Needless to say, the nuclear strike didn’t happen. But Wilcock was “even more surprised when I discovered that Clinton’s testimony regarding the incident occurring with Miss Lewinsky would occur on August 17….Although the event itself was not a nuclear strike or an act of war, it had an effect on the psychology of everyone. It is this type of effect in consciousness that the [psychic] readings were most likely picking up on…I realized that Clinton’s testimony was forcing all the darkest spots in the collective human psyche out into the open.”

So, essentially, dreaming about a crappy Godzilla remake and X-rated Teddy Bears’ Picnics means that somewhere, a head of state may be enjoying a sexual encounter.

You have been warned.

Anyway, to get back to October 7th, Wilcock told Project Camelot in no uncertain terms that he believes Dr. Deagle is wrong. The ETs who watch over us would never allow such destruction, the elite wouldn’t want to destroy vast tracks of real estate, and if such things were about to happen Wilcock would have heard about it. He pointed out that psychic dreams can be symbolic, and may exaggerate future events. He was also unsettled by Deagle’s Granada Forum talk, saying it was akin to “death porn”. Deagle seemed to enjoy imparting terrible news.

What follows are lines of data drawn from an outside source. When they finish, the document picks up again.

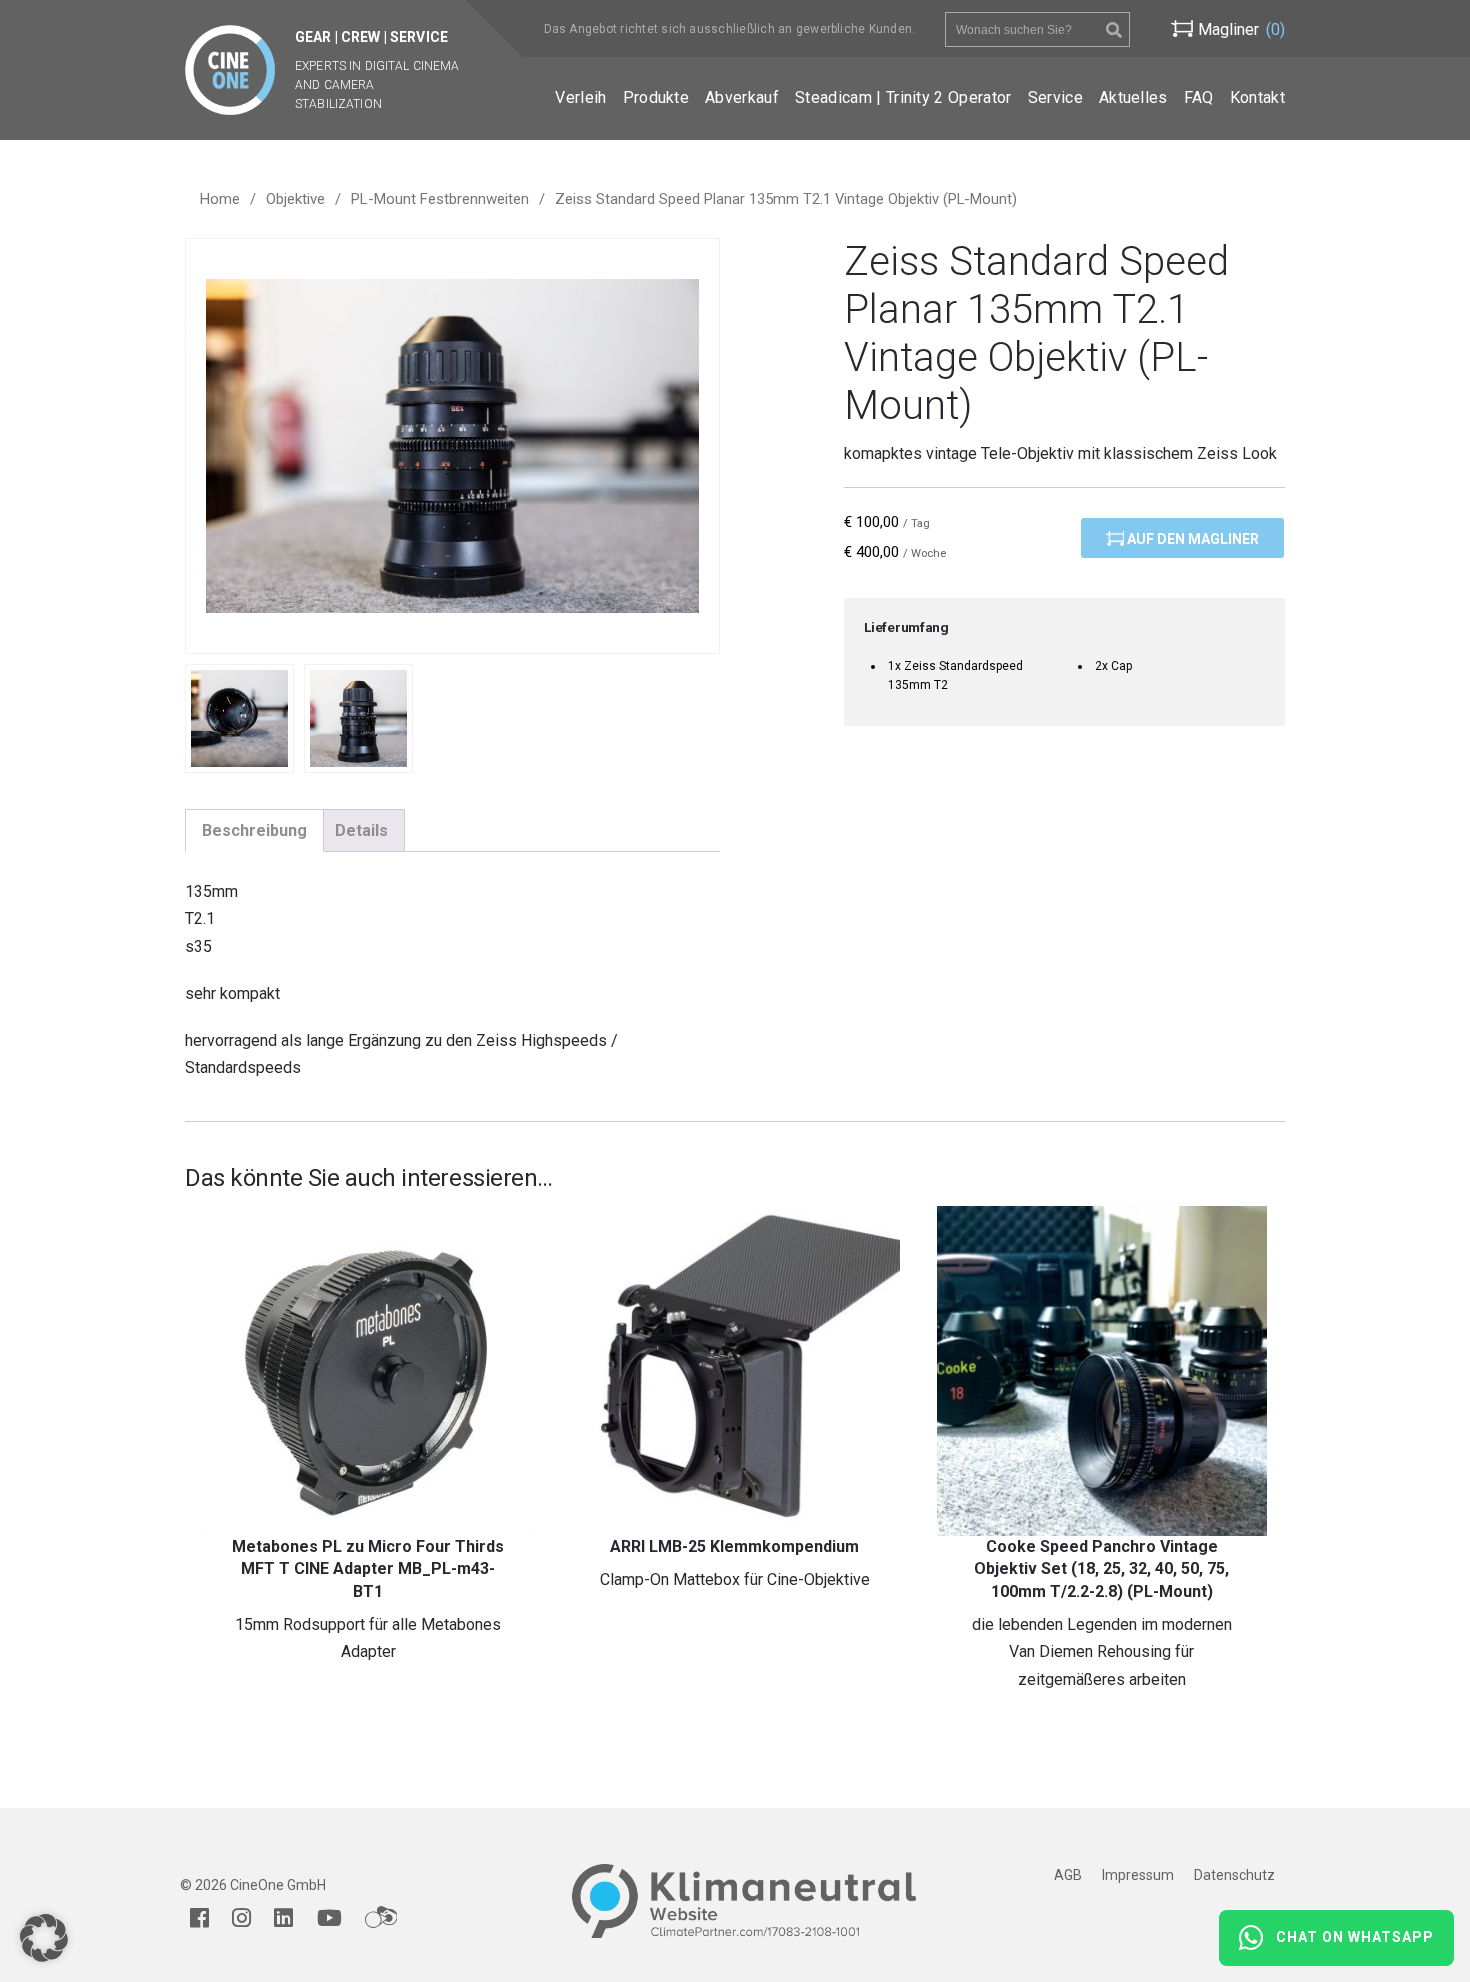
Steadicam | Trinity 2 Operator (903, 97)
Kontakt (1257, 97)
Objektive (295, 199)
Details (361, 830)
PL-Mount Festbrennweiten (440, 199)
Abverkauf (742, 97)
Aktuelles (1133, 97)
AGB (1068, 1875)
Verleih (580, 97)
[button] (44, 1938)
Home (220, 199)
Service (1055, 97)
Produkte (656, 97)
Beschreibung (254, 830)
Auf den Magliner (1191, 539)
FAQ (1199, 97)
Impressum (1138, 1875)
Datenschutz (1234, 1875)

I noted this myself. Kerry Cassidy, however, disagreed.

Then Wilcock utterly discredited himself again by saying that his own intuitive information is highly reliable.

The consensus on various New Age/conspiracy forums appeared to be that Deagle is bats*** crazy, but there were still those out there who accepted at least some of his information as credible. A few people were plainly terrified by his predictions. Others felt, for some reason, that Wilcock is the more believable of the two and decided they will not be partaking in any Pestilence Preparedness.

Meanwhile, Benjamin Fulford issued his own dire predictions, adding a new anti-Semitic twist. He warned that if the American people don’t rise up and oust the financial oligarchs and the other members of the “secret inter-married clan of Satan worshippers” that controls the world (and suppresses cool anti-gravity devices), we’ll be heading into WWIII and a global “genocide” at the hands of Zionists and other evildoers. Not even the Freemasonic Ninjas can save us now. A financial “black hole” would become evident on October 5th.

Whatever your view of the U.S. bailout and our current economic crisis, I think we can all agree that October 5th and 7th were neither more nor less eventful in the scheme of things than any other days in the past several months. While there’s certainly nothing wrong with a bit of standard emergency preparedness, there isn’t a single solid reason to believe that the U.S. government will soon nuke its own cities just to bring in martial law and “cloned food”, nor that we will all be herded into vast underground bunkers by Satan-worshipping Zionists. I wouldn’t worry about Deagle’s Bioplasmatic Astral Entities or Modified Attack Baboons, either.

But watch out for those Teddy Bears.